Supplied information:
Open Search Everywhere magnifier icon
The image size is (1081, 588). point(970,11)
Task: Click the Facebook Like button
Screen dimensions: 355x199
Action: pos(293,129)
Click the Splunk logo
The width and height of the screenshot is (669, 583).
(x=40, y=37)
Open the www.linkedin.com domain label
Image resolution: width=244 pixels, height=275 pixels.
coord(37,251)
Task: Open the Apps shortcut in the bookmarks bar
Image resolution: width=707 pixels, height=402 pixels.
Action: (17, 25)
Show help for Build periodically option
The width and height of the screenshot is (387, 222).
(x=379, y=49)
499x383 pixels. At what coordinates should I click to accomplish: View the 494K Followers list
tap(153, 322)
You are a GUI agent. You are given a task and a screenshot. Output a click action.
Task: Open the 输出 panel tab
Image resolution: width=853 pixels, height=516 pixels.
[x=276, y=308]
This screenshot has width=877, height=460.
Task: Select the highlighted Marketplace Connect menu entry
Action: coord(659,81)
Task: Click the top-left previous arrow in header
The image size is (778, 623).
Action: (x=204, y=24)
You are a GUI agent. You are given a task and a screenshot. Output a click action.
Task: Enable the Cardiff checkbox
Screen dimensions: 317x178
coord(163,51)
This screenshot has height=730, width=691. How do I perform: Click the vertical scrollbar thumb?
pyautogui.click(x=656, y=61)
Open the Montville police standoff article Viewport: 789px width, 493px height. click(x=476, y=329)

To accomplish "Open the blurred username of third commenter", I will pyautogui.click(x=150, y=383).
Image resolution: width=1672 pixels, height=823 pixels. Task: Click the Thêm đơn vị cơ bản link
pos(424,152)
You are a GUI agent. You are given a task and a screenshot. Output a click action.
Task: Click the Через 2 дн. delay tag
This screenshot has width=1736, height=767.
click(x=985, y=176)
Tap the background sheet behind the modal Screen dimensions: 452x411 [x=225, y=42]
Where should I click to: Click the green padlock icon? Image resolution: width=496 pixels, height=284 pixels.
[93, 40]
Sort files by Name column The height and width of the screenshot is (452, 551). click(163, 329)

Instructions for the task:
Copy the material above verbatim.

Response area:
Open Search Everywhere magnifier icon
The image size is (1081, 588). point(970,11)
Task: Click the Facebook Like button
Screen dimensions: 355x199
Action: pos(293,129)
Click the Splunk logo
The width and height of the screenshot is (669, 583).
(x=40, y=37)
Open the www.linkedin.com domain label
Image resolution: width=244 pixels, height=275 pixels.
coord(37,251)
Task: Open the Apps shortcut in the bookmarks bar
Image resolution: width=707 pixels, height=402 pixels.
Action: (17, 25)
Show help for Build periodically option
The width and height of the screenshot is (387, 222).
(x=379, y=49)
499x383 pixels. At what coordinates should I click to accomplish: View the 494K Followers list
tap(153, 322)
You are a GUI agent. You are given a task and a screenshot. Output a click action.
Task: Open the 输出 panel tab
Image resolution: width=853 pixels, height=516 pixels.
[x=276, y=308]
This screenshot has width=877, height=460.
Task: Select the highlighted Marketplace Connect menu entry
Action: coord(659,81)
Task: Click the top-left previous arrow in header
The image size is (778, 623).
Action: (x=204, y=24)
You are a GUI agent. You are given a task and a screenshot. Output a click action.
Task: Enable the Cardiff checkbox
Screen dimensions: 317x178
coord(163,51)
This screenshot has height=730, width=691. How do I perform: Click the vertical scrollbar thumb?
pyautogui.click(x=656, y=61)
Open the Montville police standoff article Viewport: 789px width, 493px height. click(x=476, y=329)

To accomplish "Open the blurred username of third commenter", I will pyautogui.click(x=150, y=383).
Image resolution: width=1672 pixels, height=823 pixels. Task: Click the Thêm đơn vị cơ bản link
pos(424,152)
You are a GUI agent. You are given a task and a screenshot. Output a click action.
Task: Click the Через 2 дн. delay tag
This screenshot has width=1736, height=767.
click(x=985, y=176)
Tap the background sheet behind the modal Screen dimensions: 452x411 [x=225, y=42]
Where should I click to: Click the green padlock icon? Image resolution: width=496 pixels, height=284 pixels.
[93, 40]
Sort files by Name column The height and width of the screenshot is (452, 551). click(163, 329)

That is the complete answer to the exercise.